'''

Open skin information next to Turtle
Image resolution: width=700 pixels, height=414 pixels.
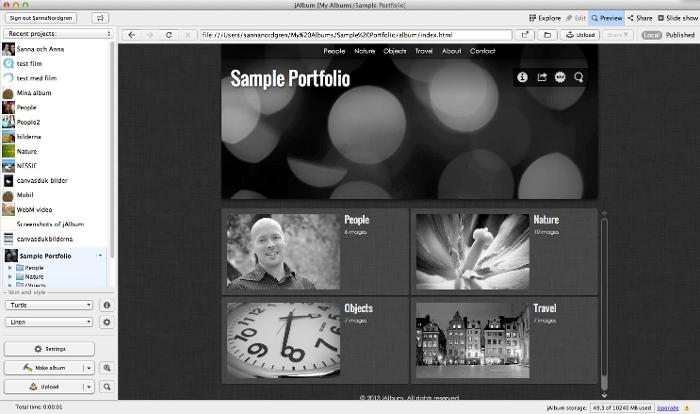107,304
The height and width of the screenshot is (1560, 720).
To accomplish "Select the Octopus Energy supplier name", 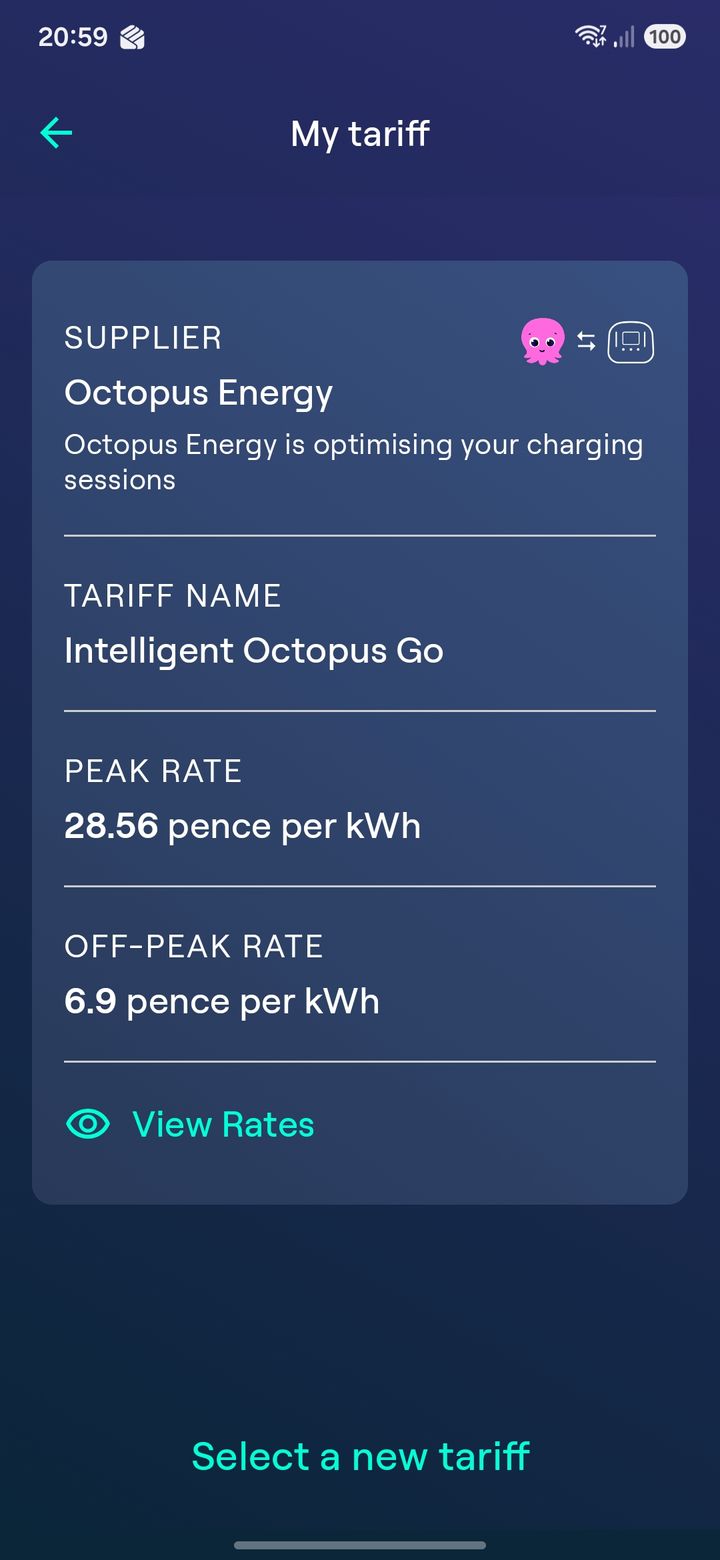I will (198, 393).
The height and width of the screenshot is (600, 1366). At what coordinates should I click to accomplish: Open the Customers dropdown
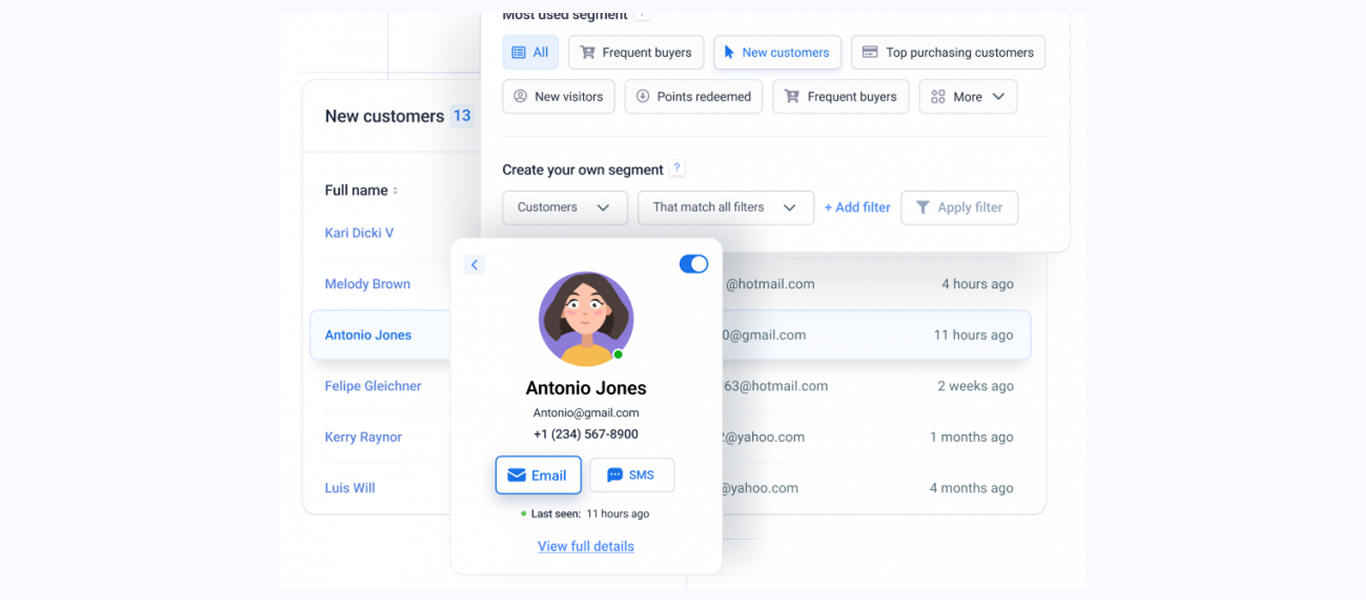pos(564,208)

'''

• **Aufgabenstellung**
Alles von der Zeile, die „The height and width of the screenshot is (600, 1366).“ enthält, bis einschließlich zum Ende der Zeilen unverändert wiederholen. Bilder in der Antwort weglassen.

• **Vollständige Lösung**
The height and width of the screenshot is (600, 1366). At what coordinates should I click to accomplish: Open the Customers dropdown
pos(564,208)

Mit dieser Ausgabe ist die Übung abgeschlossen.